- Paper Report
- Open Access
IL-10 promotes wirway hyperresponsiveness
- Kristen page1
© Biomed Central Ltd 2001
- Received: 21 February 2001
- Published: 18 September 2001
- Asthma, bronchial hyperresponsiveness, eosinophilia, interleukin-10
Interleukin (IL)-10, a Th2 cytokine, is increased in bronchoalveolar lavage fluid following allergen challenge, and is thought to downregulate allergic inflammation. Development of airway hyperresponsiveness (AHR) in models of asthma is thought to depend on Th2-mediated inflammation, specifically inflammation bought about by increases in IL-4, IL-5, eosinophils, and Th2 lymphocytes. The aim of this study was to compare the development of AHR in wild-type and IL-10-deficient mice in response to ragweed allergen challenge.
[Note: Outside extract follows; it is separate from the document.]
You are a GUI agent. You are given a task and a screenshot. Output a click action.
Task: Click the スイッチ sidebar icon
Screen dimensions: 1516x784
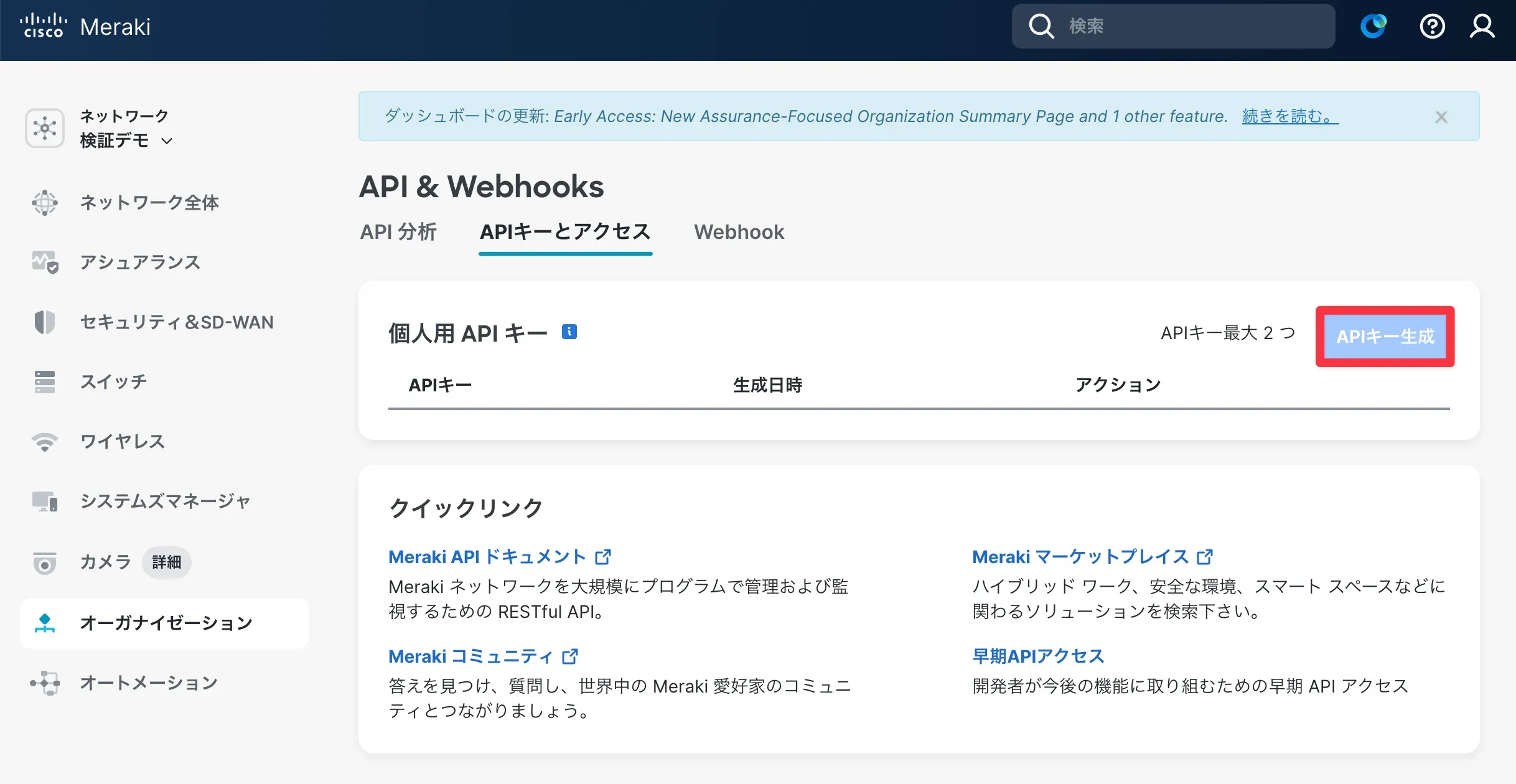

Allergen challenge increased AHR in wild type, but not IL-10-knockout (KO), mice. Airway constriction, measured as a marker of AHR development, also increased in wild-type but not IL-10-KO mice. Administration of recombinant IL-10 increased AHR in IL-10-KO mice. AHR was detected in severe combined immunodeficient (SCID) mice receiving mononuclear splenocytes from wild-type mice but not in those that received splenocytes from IL-10-KO mice. Ragweed challenge resulted in exaggerated airway inflammation in IL-10-KO mice compared with wild-type mice, as determined by the level of eosinophils, lymphocytes, IL-4, IL-5, and serum levels of IgA, IgG1 and IgE. This enhanced inflammation was reversed by the administration of recombinant IL-10. Taken together, these data suggest that IL-10 reduces airway inflammation but promotes AHR following ragweed allergen challenge.
Adoptive transfer, IL-10 knockout mice, allergen challenge, airway resistance and constriction management.